日本の宗教について(そこまで言って委員会後に頭を整理)

昨日のそこまで言って委員会(11/8/2015)で、宗教について話し合っていた。それに刺激されて、日本の宗教を考える。世界の宗教地図では日本は仏教圏内に含まれている。http://www.mofa.go.jp/mofaj/gaiko/oda/edu/kyouzai/handbook/pdf/p111.pdf しかし、これで日本の宗教を語るのは単純すぎる。

1)私は日本人の宗教の土台には神道があり、その上に大乗仏教が載っていると理解している。神道は大自然(=神)の恵みとして生を受けたことに対する感謝と、その生を授けた神を怖れる宗教である。日本人の父なる神は大自然と一体であり、霊を帯びた山や川というより、山や川などを支配している霊であると思う。キリスト教との違いは、聖書(経典)がないことや、山や川に存在する霊を臨在的に感じることである。聖典がないのは、人知を超える存在であるからである。

聖書の神は、人を特別に創造したことでも解るように人を愛する神である。そして、戒めを破れば恐ろしい父なる神である。一方、神道の神は、神であるが故に公明正大であるだろうと予想されるが、その保証はない。なぜなら、何をしてはいけないという教えがないから、突然訳もわからない災害に見舞われる(神罰を受ける)こともある。日本人が無宗教だと答えるのは、神道の神から人へ差し伸べられた救いの手が感じられないからだと思う。つまり、神道の神は父なる神として子を恐れさせるが、教育はしてくれない。

その不安で寄る辺ない日本人に対して、仏教は本来の形から大きく変化して対応したと思う。日本の仏教、例えば、浄土真宗では「南無阿弥陀仏」と阿弥陀仏への信仰を告白すれば、死後は極楽に往生できると説く。阿弥陀仏は母のように、日本の人の心を安心感で満たしてくれるかのようである。極楽を天国、阿弥陀を神に置き換え、そして、「南無阿弥陀仏」を信仰の告白に置き換えられるのであれば、一神教に近いように感じる。しかし、善と悪の区分を超えたところに真実があるとの教えは(補足1)、仏教の中心的教義である「色即是空」の別表現であると思う。

以上から、日本人が怖れるのは神(神道の神=大自然の神)であり、日本人に暖かく接してくれるのは阿弥陀仏などの仏である。その両方があることで、生と死の不安に怯える人は、かろうじて自分の現在位置を確認できるのである。

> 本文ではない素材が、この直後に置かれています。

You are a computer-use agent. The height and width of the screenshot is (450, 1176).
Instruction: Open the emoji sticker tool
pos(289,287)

2)生命が怖れるのは死である。死が「行く末」であり、それへの不安から、人は「来し方」を探すことになる。仏教ではこの形ある世界は本質ではないと説く。つまり、来し方が本質的でないのなら、行く末も本質的でない。従って、行く末を恐る必要がないと説く。神道には教義はないが、私が神道の信者ならば、偉大な自然から生まれ自然の中に育まれているのが自分であると感じる(だろう)。そして、肉体が自然に融合するように帰るのも当然のこととなる。何れも、死の恐怖から解放される方法を教えていると思う。因みに、神道とこの自然に帰る死は、深沢七郎作の「楢山節考」に極端な形としてではあるが、見事に描かれている。

色即是空を四苦(生病老死)克服の為に知るべき真理として、信徒に修得させることは難しい。親鸞でも、当時の日本仏教の中心であった比叡山で厳しい修行を行っても、真理つまり悟りを得ることは困難であった(補足2)。従って、経文の意味を信徒一般は知り得ないし、知ろうともしない。

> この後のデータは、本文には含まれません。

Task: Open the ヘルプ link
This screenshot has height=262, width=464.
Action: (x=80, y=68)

仏教が日本に入ってきて変形されても、その理解は依然困難であり、死の恐怖からの克服も一般人には困難である。そして日本人が仏教に接する態度は、棒読みで経文を唱えるのみである。日本人のほとんどは、神道と仏教を謂わば両輪とする(あるいは両親とする)宗教の信徒であるが、仏教の経典にはわからない文字が書かれているだけであり、神道の神も何も教えてくれない。従って、宗教を前面に出して、自己を主張することはない。人と人が協力して生きる以外に方法はないという意味で、宗教は共同社会の絆としての働きが主であったと思う。日本人の多くが、誤って「自分は無宗教だ」と答えてしまうのも、神を全面にだして他国と対立することがないのも、この極めて薄い宗教的”空気”による。

因みに、国家神道は明治政府が政治的に作り上げた宗教である。神道は、仏教やエホバ神信仰と同様、二度ほど変形されていると思う。最初は、権力を掌握した多数派渡来人が、より古い渡来人により信仰されていた神道を、種族の長を聖書の中の創造神の子孫のような存在に仕立てて(古事記)変形した神道(伊勢神宮)である。二度目は、徳川家康など歴史的な人物を祀る神道(東照宮;八幡宮など)であり、その延長上に国家神道がある。国家神道では、国家の戦闘で死亡した人を神として祀るもので、明治維新以後にできた最後の神道の形であるが、政治家や元軍人以外の日本人の心の中には定着していない(補足3)。

「千の風になって」という歌が有名であるが、これが米国で作られたのだが、おそらく作った方は神道のような自然崇拝(アニミズム的宗教)に近い信仰の方ではないだろうか。自然崇拝は世界中で普遍的な宗教だと思う(補足4)。

補足:

1)言うまでもないが、「善人なおもて往生をとぐ、いわんや悪人おや」である。

2)オリジナルな釈尊の教えである、「生病老死が苦(思い通りにはならない)であるとし、色即是空(形あるものは空い存在であり、本質的ではない)であるから、その苦も本質的でない」という教えは、哲学的ではあるが、その説教で救われる人はいないと思う。従って、偶像崇拝的なものや、新興宗教が多数勃興した。法然と親鸞が創始者である浄土真宗もその一つであり、「弥陀の本願を信じて”南無阿弥陀仏”と唱えるだけで、死後極楽往生できる」と極めて簡単な教えとして広めた。

3)変形された神道は、人格神的要素が取り入れられており、やはり本当の意味では神道ではない。

4)広辞苑第二班によると、「宗教とは神または何らかの超越的絶対者、あるいは卑俗なものから分離され、禁忌された神聖なものに関する信仰・行事またはそれらの連関的体系。帰依者は精神的共同社会(教団)を営む。」とある。人間は自然の中から生まれたという意識は万人に共通だと思うので、超越的絶対者はこの自然と一体であると考えるのが当に自然である。そして、世界中で自然崇拝が基礎にあり、その説明者によりいろんな宗教が作られたのではないだろうか。